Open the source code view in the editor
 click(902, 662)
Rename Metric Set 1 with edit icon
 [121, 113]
--
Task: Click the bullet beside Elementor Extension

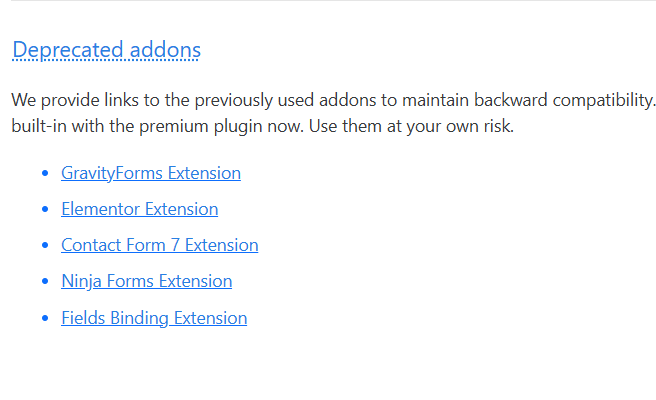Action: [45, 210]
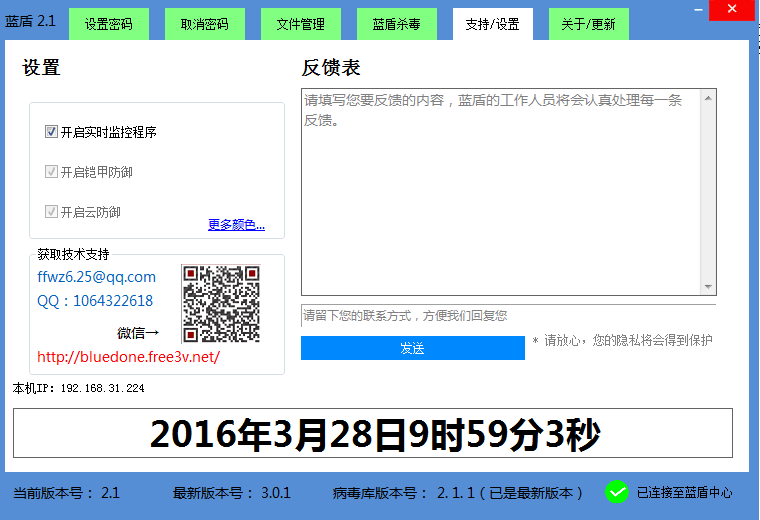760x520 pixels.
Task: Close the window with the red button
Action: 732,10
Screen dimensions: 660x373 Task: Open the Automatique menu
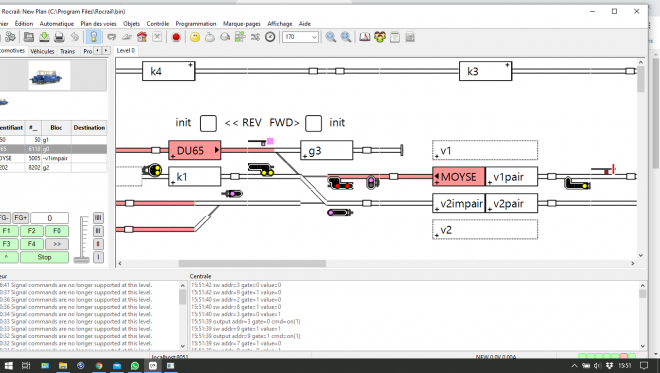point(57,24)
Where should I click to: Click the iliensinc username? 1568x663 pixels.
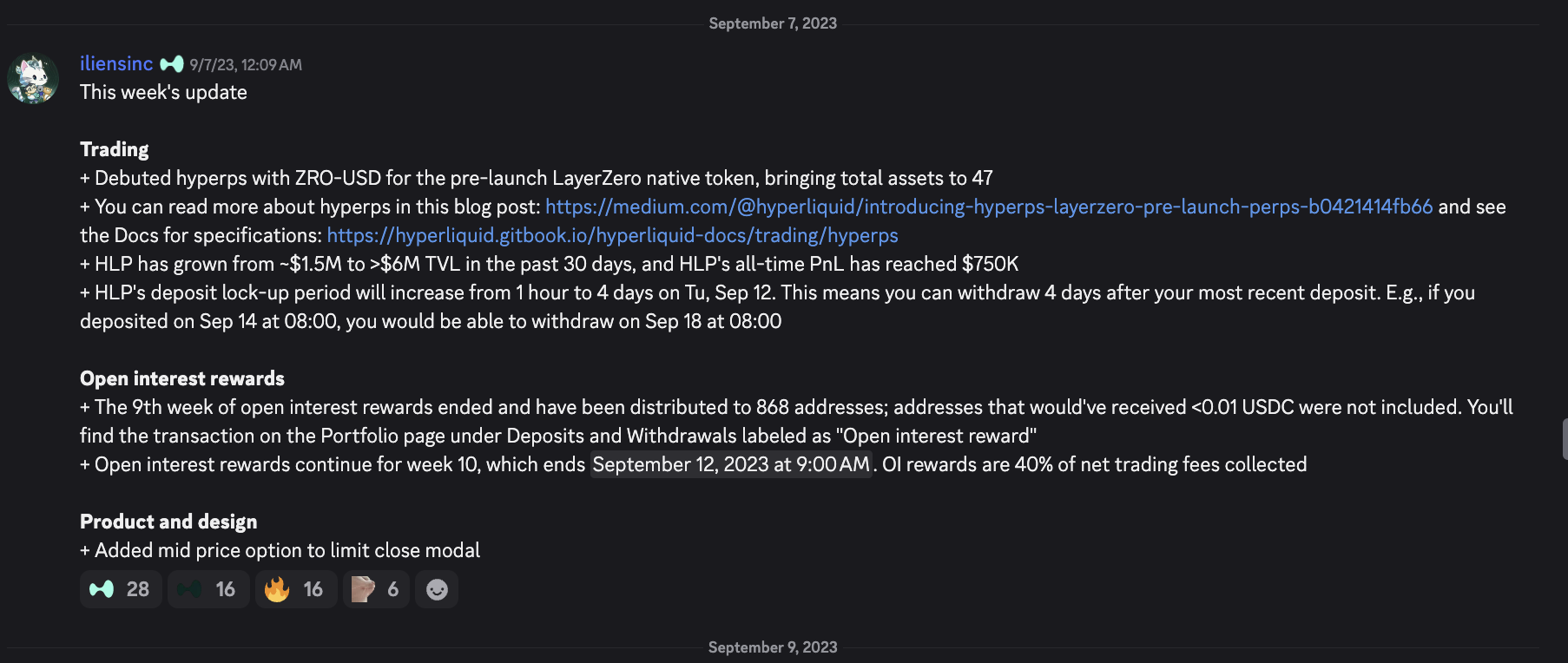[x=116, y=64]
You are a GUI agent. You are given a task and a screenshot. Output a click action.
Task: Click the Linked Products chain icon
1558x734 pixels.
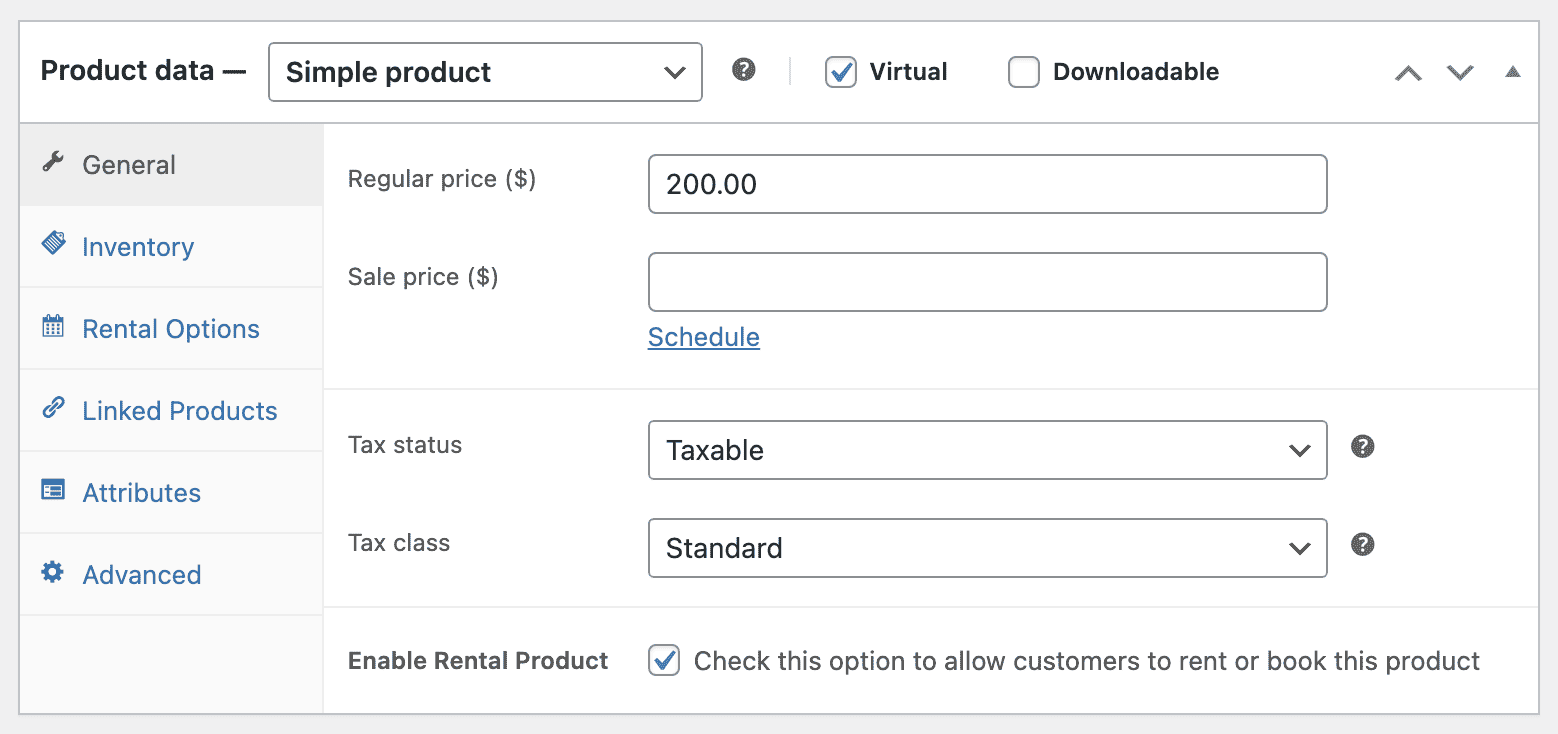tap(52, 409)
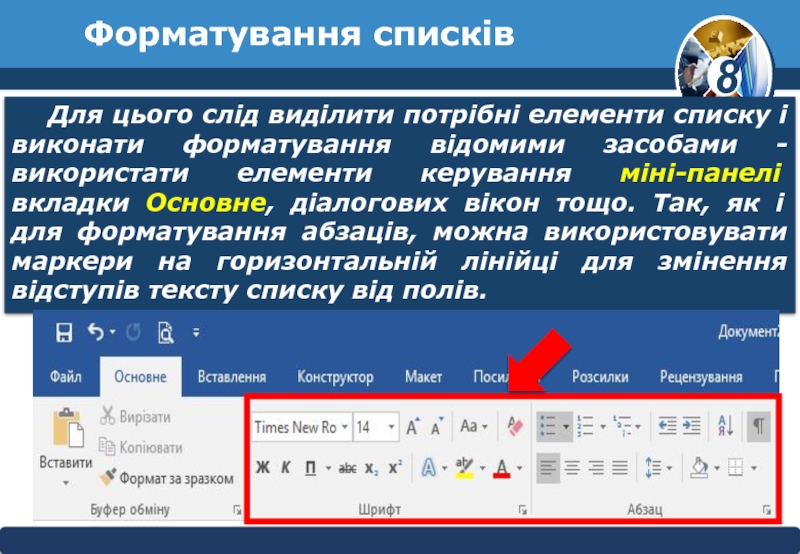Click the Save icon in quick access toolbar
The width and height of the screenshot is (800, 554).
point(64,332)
--
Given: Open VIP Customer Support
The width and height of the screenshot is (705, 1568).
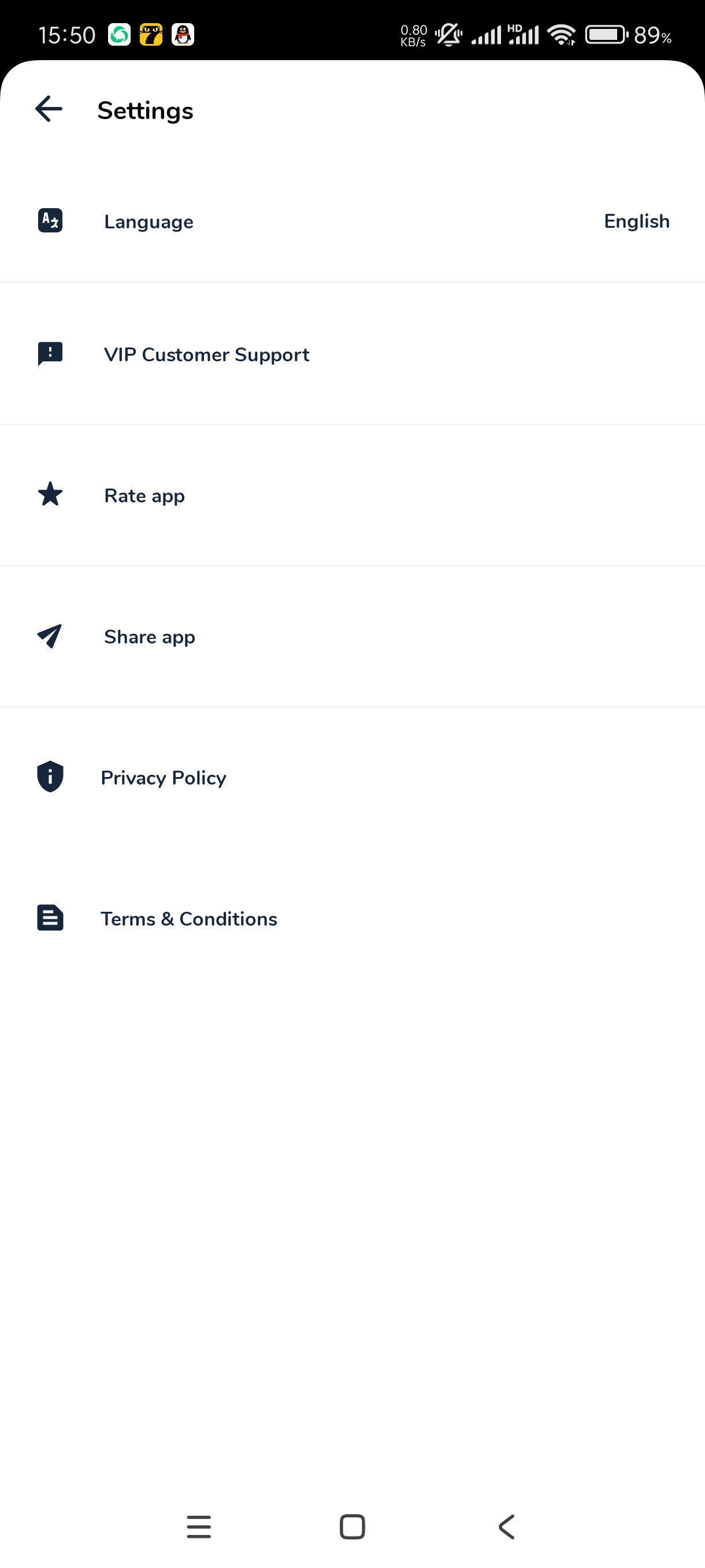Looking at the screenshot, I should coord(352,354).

● **To be done**
Copy out, without alteration, everything in the entries from the line containing "Task: Click the bullet" down to the line containing "[x=116, y=64]", including both of those lines. Leave the pictures out of your answer.

● **Written answer**
Task: Click the bullet beside Elementor Extension

Action: [45, 210]
760x520 pixels.
Task: Close the window with the red button
Action: 732,10
Screen dimensions: 660x373 Task: Open the Automatique menu
point(57,24)
Where should I click to: Click the iliensinc username? 1568x663 pixels.
[x=116, y=64]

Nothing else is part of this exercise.